Concers about supply outages in Russia
As far as palladium is concerned, we need to take a look at Russia. According to data from Johnson Matthey, Russia accounted for 42% of worldwide palladium supply in 2013 (primary production and reserve sales together totalling 2.7 million ounces) and for 14% of global platinum production (780,000 ounces), making the country the largest producer of palladium and the second-largest producer of platinum. The situation here is dominated by concerns about the extent to which possible sanctions imposed by the West on Russia could hit this sector and how Russia might react to further-reaching sanctions against its economy. That said, there are no signs so far that deliveries from Russia are at risk. According to the UK’s Financial Times, however, Norilsk Nickel, the world’s largest palladium producer, is currently negotiating longterm palladium and platinum supply contracts with Chinese and Japanese buyers. Although this might not mean anything, it could perhaps be viewed as a not particularly subtle hint to the West.
Robust demand from the automotive industry
Driven by the automotive industry, demand for both platinum and palladium is robust. March saw the seasonally adjusted annualized vehicle sales rate in the US rise to 16.33 million units, the highest figure since May 2007. At 3.16 million units, car sales in China in January and February combined were a good 11% up on the same period last year. It would therefore seem that the 2014 target of an increase in sales of up to 10%, set by the China Association of Automobile Manufacturers, is achievable. The European auto industry may also have bottomed out, for car sales in February increased year-on-year for the sixth consecutive month (Chart 4).

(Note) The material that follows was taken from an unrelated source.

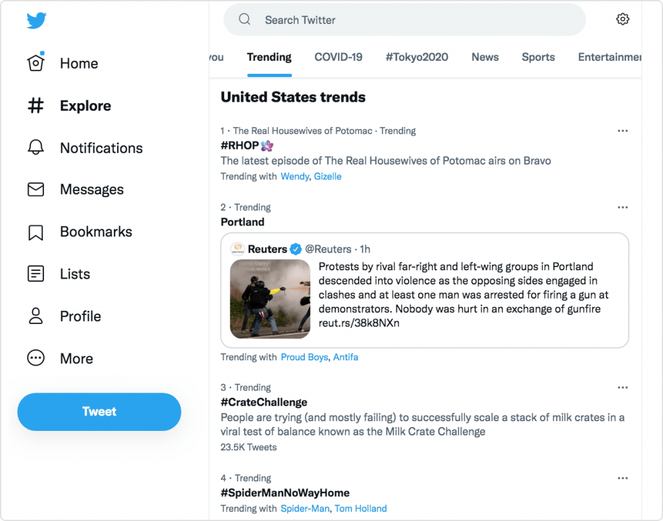Open trends settings gear

point(622,19)
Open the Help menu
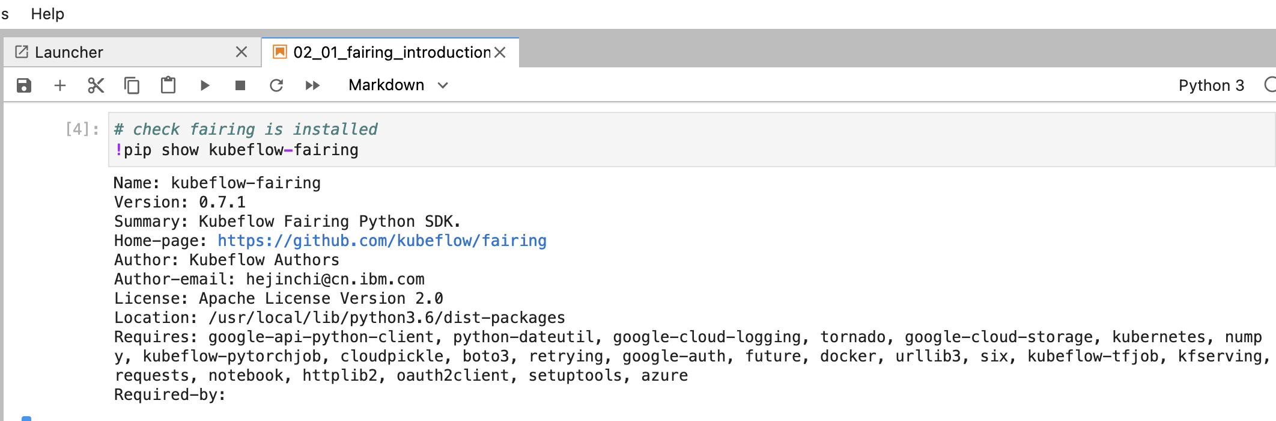 click(47, 14)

New palladium ETF on the market
When it comes to investment demand, market participants evidently switched their allegiance from palladium to platinum in the first quarter. While the palladium ETFs tracked by Bloomberg recorded outflows of 51,900 ounces, the platinum ETFs saw inflows of 53,600 ounces. That said, the trend could soon be reversed in the case of palladium (Chart 5), for South African investment bank Absa Capital launched its long-awaited palladium ETF at the end of March. The ETF is listed on the Johannesburg Stock Exchange and solely sourced with palladium from South Africa. If the palladium ETF follows the same course as Absa Capital’s platinum ETF, which was launched at the end of April 2013, a great deal of supply could be stripped from the market. Within just four months of its launch, the platinum ETF became the world’s biggest platinum ETF and at the end of March had a market share of 37% with over 952,000 ounces. Holdings in all platinum ETFs combined are equivalent to more than five months of global mining production, while holdings in palladium ETFs equate to nearly four months of global production.
Higher prices expected during the course of the year
In our opinion, risks to supply in conjunction with robust demand point to higher platinum and palladium prices. According to data from Johnson Matthey, the supply-demand situation was already tight on both markets last year, the global platinum market showing a supply deficit of 605,000 ounces in 2013 and demand outstripping supply on the global palladium market by 740,000 ounces. Assuming the supply problems are not resolved in the near future and demand remains robust, the situation on both markets will doubtless tighten further. By year’s end we continue to envisage a platinum price of $1,600 per troy ounce, while palladium is likely to be trading at $825 per troy ounce.